MRI study was performed on a 3T MR scanner (Discovery MR 750w, General Electric Healthcare, Waukesha, WI) using an 8-channel phase-array breast coil. All participants had undergone DCE-MRI using a three-dimension T1-weighted fast spoiled gradient echo sequence with the following imaging parameters: TR/ TE = 4.5/2.1 ms, field of view = 360 mm × 360 mm, image matrix = 512 × 512, slice thickness = 1.4 mm with no gap, flip angle = 12°. A total of 10 periods (35-55 s per period) with one pre-contrast and nine post-contrast dynamic periods were obtained.

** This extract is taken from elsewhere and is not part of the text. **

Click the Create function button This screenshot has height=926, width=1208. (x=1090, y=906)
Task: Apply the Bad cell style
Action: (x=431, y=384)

For DCE-MRI, gadoteric acid meglumine (Gd-DOTA, Dotarem, Guerbet, Roissy CdG Cedex, France) was injected at a rate of 2 mL/s (total dose, 0.1 mmol/kg of body weight) using a power injector (Ulrich, Germany) in the antecubital vein through a 20-gauge needle followed by a 20 mL saline flush. The structure of the proposed automated breast lesion segmentation framework was shown in Figure 1. A cascade framework was adopted, including 3D slice tough segmentation and 2D slice fine-tune segmentation. A 3D VNet and a 2D VNet was applied to breast lesion segmentation. At the same time, in order to prevent the influence of various sizes on the segmentation accuracy of the model, we also adopt a multi-scale dilation convolution module at the end of the encoding stage of 3D Vnet [5, 6]. In the training phase, firstly, the training data is input into 3D Vnet to obtain the rough segmentation results. In the second step, the training data and the rough segmentation results are cut into 2D slices in the transverse section according to the same cutting method, and the result cut by the input data are fused with the results cut by the rough segmentation results. The fused data is input into 2D Vnet, and the segmentation results obtained by 2D Vnet are spliced to obtain the final segmentation results. The loss function was defined as the sum of cross-entropy loss and dice loss. The performance of the proposed method for breast lesion segmentation was evaluated by comparing the automatically segmented results with the manual labels using dice similarity coefficient (DSC), and intersection-over-union (IoU).

RESULTS AND DISCUSSION

The results show that the proposed method can accurately and automatically segment the lesions on breast DCE-MRI with an average dice of 0.882 on the training set and 0.825 on the test set. As shown in Table 1, the average DSC and IOU of the proposed method on ten randomly selected test cases from the data set reaches 0.825 and 0.718, respectively. The values are higher than that of the Vnet, which achieves DSC and IOU of 803 and 0.677, respectively. The DCE images before and after contrast enhancement are shown in Figure 2. A representative segmentation result is shown in Figure 3. The second column is the segmentation result of VNet, and the segmentation result of the proposed cascade network is show in last column. The segmentation results of the proposed cascaded network are visually more similar to those manually delineated by doctors. The irregularity of the shape of breast lesions and the difference in size of different lesions make it difficult for the network to segment the lesions in DCE-MRI, especially the edges of the lesions. In this work, a cascade framework is proposed to automatically segment breast lesions from DCE-MRI. The cascade method of 3D convolution and 2D convolution is adopted to extract the spatial information in the MRI slice, thereby assisting the segmentation task of breast lesions. At the same time, we add dilated convolution with different dilation rate at the end of the encoding phase to extract the multi-scale information of the image, so as to solve the impact of tumor size differences on the segmentation results.

Conclusion

The proposed network can realize automatic 3D segmentation of breast tumor and achieves a better segmentation result than traditional standard VNet, which provides an effective method for the accurate segmentation of breast lesions and hence the quantitative evaluation of follow-up clinical treatment effects.

Acknowledgements

The study was partially support by National Natural Science Foundation of China (81830056), Key Laboratory for Magnetic Resonance and Multimodality Imaging of Guangdong Province (2020B1212060051), Guangdong Innovation Platform of Translational Research for Cerebrovascular Diseases, and Shenzhen Basic Research Program (JCYJ20180302145700745 and KCXFZ202002011010360).